Die Ahmadiyya Muslim Jamaat
Die Ahmadiyya bezeichnet sich selbst als Reformbewegung. Die Bewegung wird von vielen Muslimen stark kritisiert, in einigen Ländern werden Anhänger sogar vom Staat verfolgt. Hintergrund: Die Ahmadis sehen ihren Gründer als Propheten und Messias an. Das widerspricht dem Glauben vieler Muslime, dass Mohammed der letzte Prophet gewesen ist.

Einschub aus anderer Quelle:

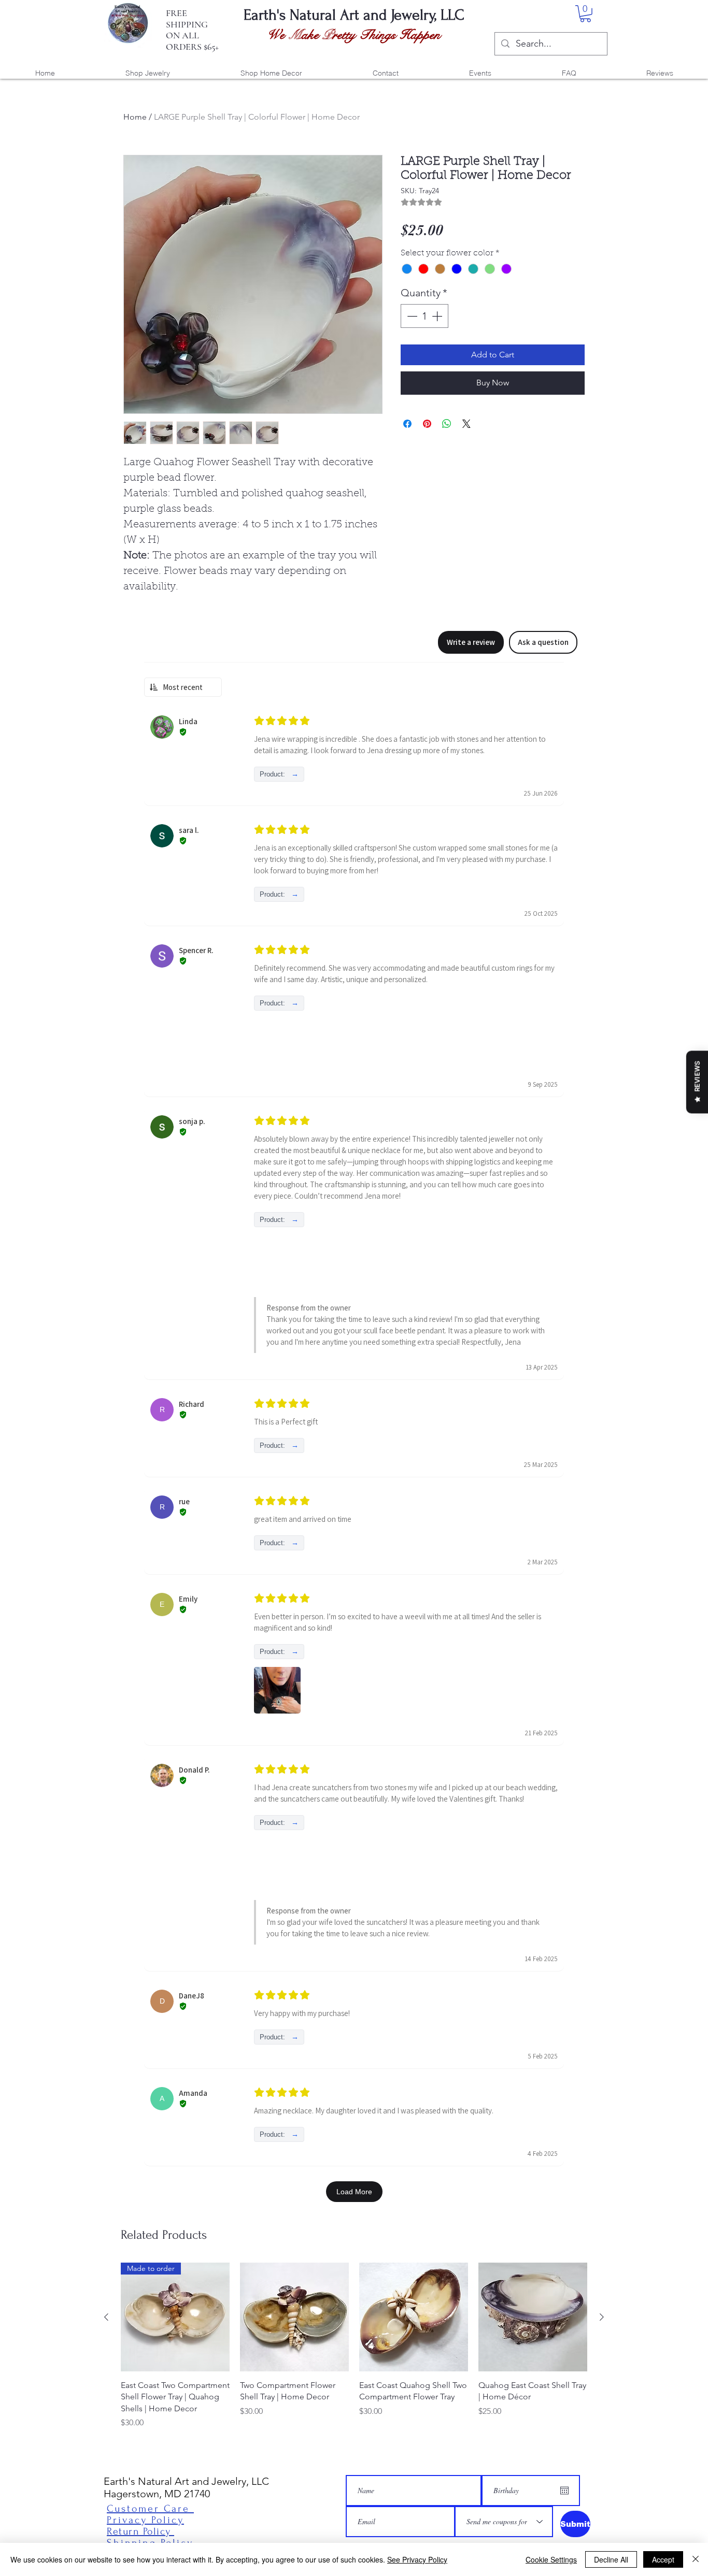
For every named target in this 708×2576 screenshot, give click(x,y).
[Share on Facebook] (407, 424)
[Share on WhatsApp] (447, 424)
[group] (354, 2346)
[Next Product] (602, 2317)
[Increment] (438, 316)
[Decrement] (411, 316)
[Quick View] (294, 2317)
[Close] (695, 2559)
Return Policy (140, 2531)
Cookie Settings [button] (551, 2559)
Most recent (183, 687)
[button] (585, 13)
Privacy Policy (145, 2520)
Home (135, 117)
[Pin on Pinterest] (427, 424)
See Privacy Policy (417, 2559)
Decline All (611, 2559)
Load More (354, 2192)
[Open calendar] (564, 2490)
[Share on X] (466, 424)
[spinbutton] (424, 316)
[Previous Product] (106, 2317)
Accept (663, 2559)
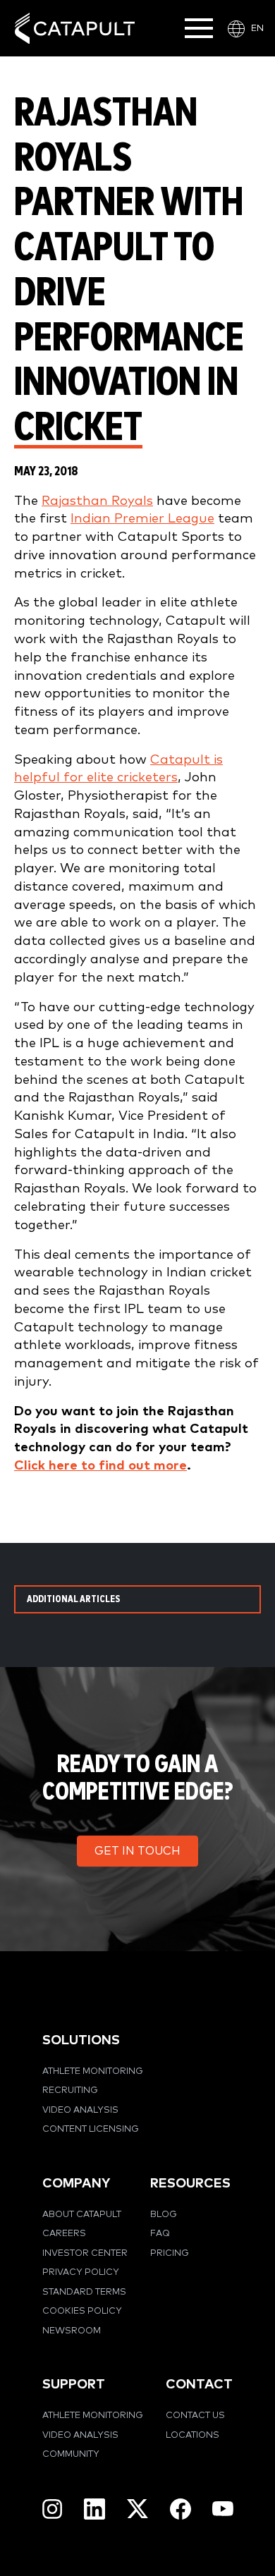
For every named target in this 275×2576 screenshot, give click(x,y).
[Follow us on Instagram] (52, 2509)
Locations (192, 2435)
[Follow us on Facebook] (180, 2509)
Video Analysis (80, 2110)
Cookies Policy (82, 2311)
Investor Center (85, 2253)
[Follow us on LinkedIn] (94, 2509)
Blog (163, 2214)
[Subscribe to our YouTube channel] (222, 2508)
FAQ (160, 2233)
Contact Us (195, 2415)
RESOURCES (190, 2183)
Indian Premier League (142, 518)
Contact (199, 2384)
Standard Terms (84, 2292)
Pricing (169, 2253)
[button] (137, 1851)
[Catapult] (75, 28)
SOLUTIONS (81, 2040)
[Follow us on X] (137, 2508)
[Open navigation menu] (199, 28)
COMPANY (76, 2183)
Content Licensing (90, 2129)
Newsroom (71, 2331)
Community (70, 2454)
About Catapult (81, 2214)
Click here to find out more (100, 1465)
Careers (64, 2233)
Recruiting (70, 2090)
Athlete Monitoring (92, 2071)
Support (73, 2384)
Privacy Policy (80, 2272)
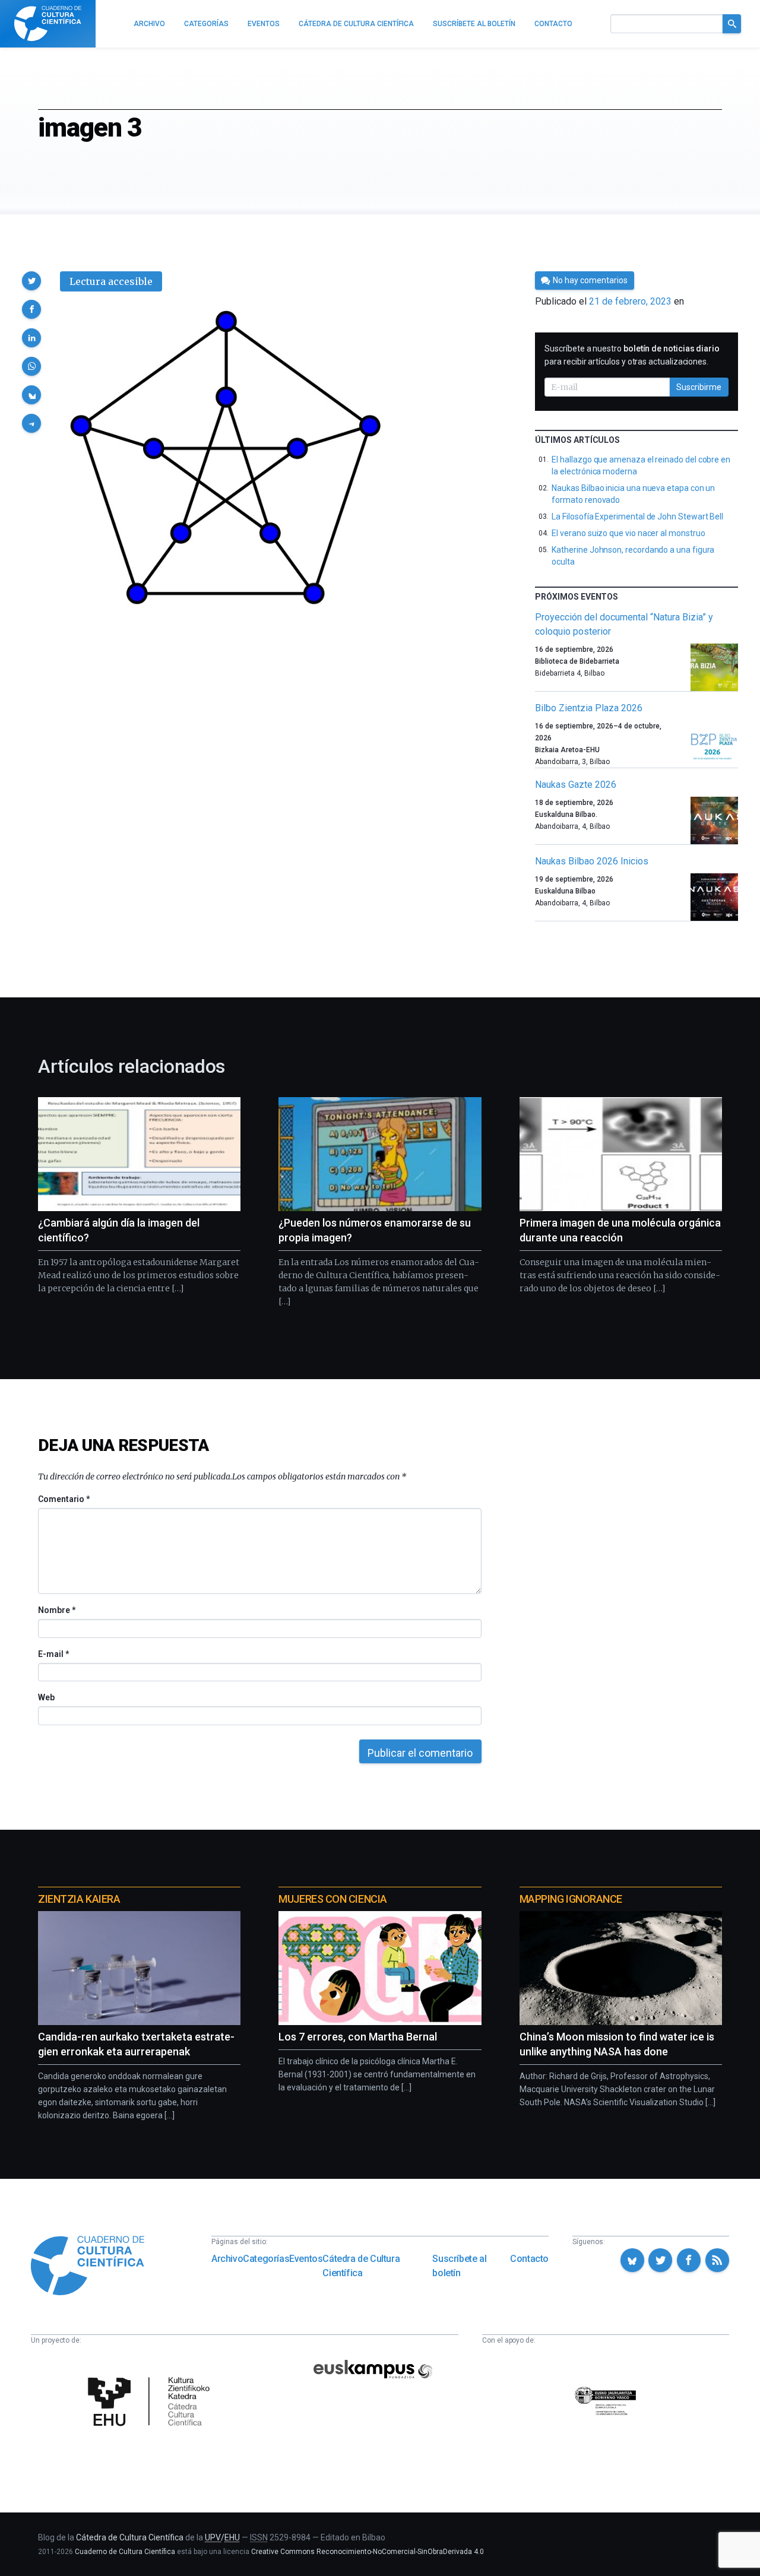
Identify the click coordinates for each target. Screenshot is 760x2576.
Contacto (529, 2258)
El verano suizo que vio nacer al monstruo (628, 533)
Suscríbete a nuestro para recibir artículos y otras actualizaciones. (632, 355)
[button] (31, 280)
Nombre (56, 1610)
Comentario (64, 1499)
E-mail (53, 1654)
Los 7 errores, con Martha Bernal (357, 2036)
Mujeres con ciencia (332, 1899)
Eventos (305, 2258)
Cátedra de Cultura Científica (361, 2266)
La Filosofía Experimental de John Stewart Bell (637, 516)
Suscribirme (698, 387)
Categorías (266, 2258)
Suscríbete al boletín (459, 2266)
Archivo (227, 2258)
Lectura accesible (111, 281)
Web (46, 1697)
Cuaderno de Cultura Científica (125, 2552)
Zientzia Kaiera (79, 1899)
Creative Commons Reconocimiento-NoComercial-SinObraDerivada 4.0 (367, 2552)
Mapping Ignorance (571, 1899)
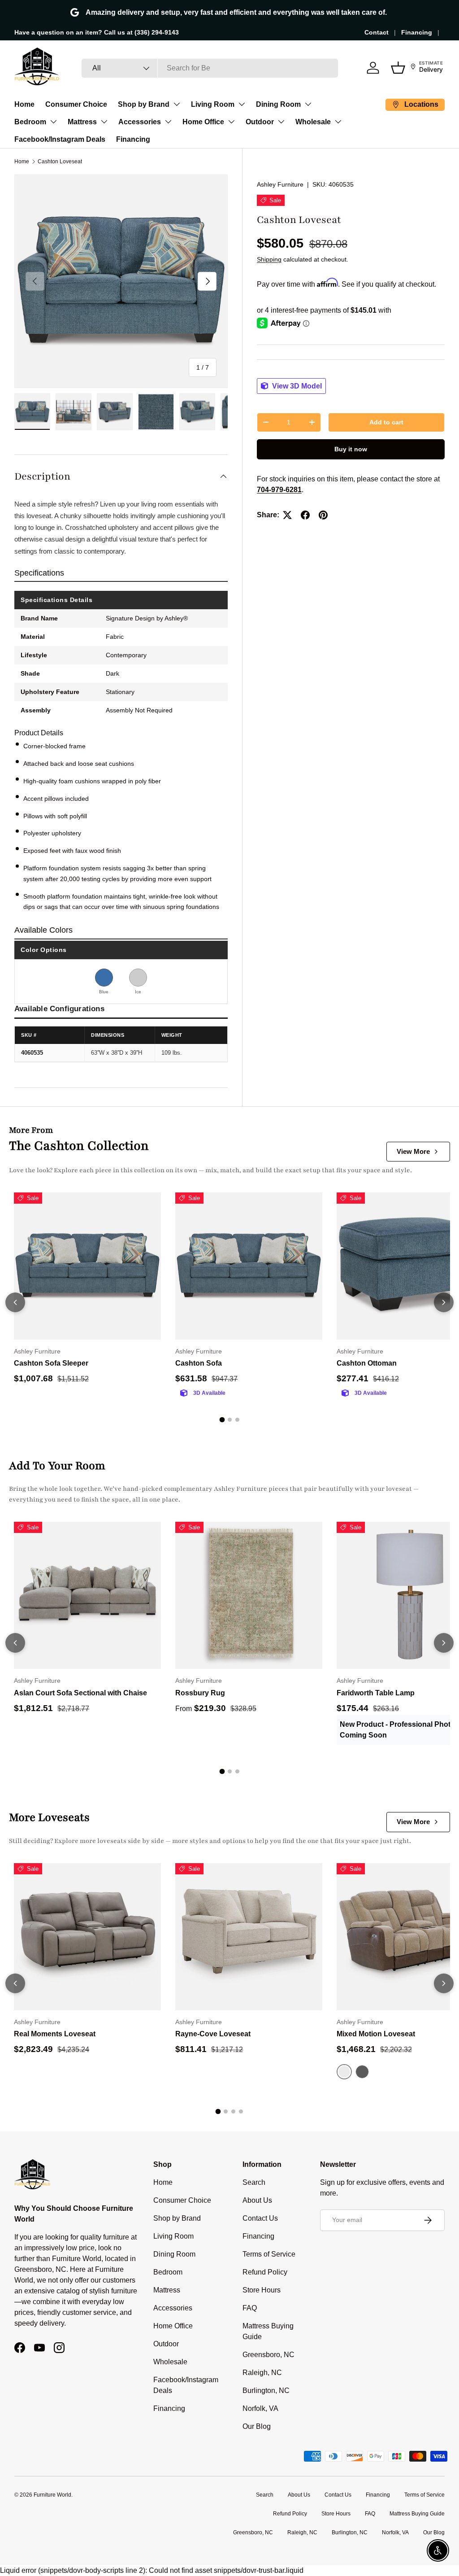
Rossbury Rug (200, 1693)
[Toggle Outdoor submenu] (281, 121)
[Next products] (444, 1302)
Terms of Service (268, 2254)
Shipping (269, 259)
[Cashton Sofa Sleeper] (87, 1266)
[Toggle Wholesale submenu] (338, 121)
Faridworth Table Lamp (376, 1693)
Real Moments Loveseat (54, 2034)
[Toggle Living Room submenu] (241, 104)
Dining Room (278, 104)
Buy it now (350, 449)
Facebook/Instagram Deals (59, 139)
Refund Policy (264, 2272)
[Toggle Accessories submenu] (168, 121)
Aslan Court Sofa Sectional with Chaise (80, 1693)
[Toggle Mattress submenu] (104, 121)
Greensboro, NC (268, 2354)
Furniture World (52, 2495)
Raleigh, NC (262, 2372)
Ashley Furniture (280, 184)
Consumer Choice (76, 104)
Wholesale (313, 122)
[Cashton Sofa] (248, 1266)
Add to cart (386, 422)
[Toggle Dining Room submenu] (308, 104)
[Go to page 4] (241, 2111)
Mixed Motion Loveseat (376, 2034)
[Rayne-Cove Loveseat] (248, 1936)
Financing (416, 32)
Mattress (82, 122)
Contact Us (260, 2218)
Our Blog (256, 2426)
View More (413, 1151)
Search (253, 2182)
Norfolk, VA (260, 2408)
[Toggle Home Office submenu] (231, 121)
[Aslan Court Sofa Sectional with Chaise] (87, 1595)
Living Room (212, 104)
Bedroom (30, 122)
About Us (257, 2200)
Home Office (203, 122)
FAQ (249, 2308)
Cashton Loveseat (60, 161)
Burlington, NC (266, 2390)
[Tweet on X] (287, 515)
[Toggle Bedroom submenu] (53, 121)
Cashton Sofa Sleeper (51, 1363)
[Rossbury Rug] (248, 1595)
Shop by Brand (143, 104)
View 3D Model (296, 386)
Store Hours (261, 2290)
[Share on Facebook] (305, 515)
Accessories (139, 122)
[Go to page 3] (237, 1420)
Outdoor (260, 122)
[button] (398, 68)
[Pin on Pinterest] (323, 515)
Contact (376, 32)
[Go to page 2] (230, 1420)
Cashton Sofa (198, 1363)
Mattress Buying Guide (417, 2514)
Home (24, 104)
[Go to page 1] (222, 1420)
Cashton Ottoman (367, 1363)
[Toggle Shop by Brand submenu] (176, 104)
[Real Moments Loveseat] (87, 1936)
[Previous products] (15, 1302)
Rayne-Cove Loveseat (213, 2034)
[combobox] (210, 68)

Abgesehen davon unterscheiden sie sich aber kaum von anderen Muslimen. Religionswissenschaftler Peter Antes fasst zusammen: „Die Ahmadis praktizieren ihren Glauben ebenso wie andere Muslime auch: Sie haben ihre Moscheen, sie beten, sie fasten im Ramadan und betrachten den Koran als von Gott geoffenbartes Wort.“
Burka statt Kopftuch? „Zu extrem“
Wie viele andere Muslimas bedecken auch Marwah, Nidda-Ul-Fateh und Farrah Mubeen Körper und Haare – um ihre „Schönheit und Reize“ vor der Öffentlichkeit zu verbergen. Freiwillig, wie sie betonen, und um Keuschheit zu symbolisieren. Warum dafür die Haare bedeckt sein müssen? Nidda-Ul-Fateh erklärt: Es gehe dabei nicht zwingend um die Haare. Für sie gehören die Haare aber zum Körper, das Kopftuch somit zur Körperbedeckung: „Ich will damit das Wohlwollen von Gott erlangen. Das ist mir am allerwichtigsten.“
Eine Burka, also die vollständige Verschleierung von Körper und Gesicht, finden die Frauen für sich aber trotzdem „zu extrem“. Das sei das Schöne am Kopftuch, erklärt Nidda-Ul-Fateh, dass man sich ausreichend bedecken könne, ohne sich etwa in der Bewegungsfreiheit einzuschränken. Burka-tragende Frauen verurteile sie aber nicht: „Vielleicht hat die Frau, die Burka trägt, das genauso gelernt und fühlt sich anders unwohl.“ Genau wisse man das natürlich nie – Spekulationen sorgen aber nur für noch mehr Vorurteile.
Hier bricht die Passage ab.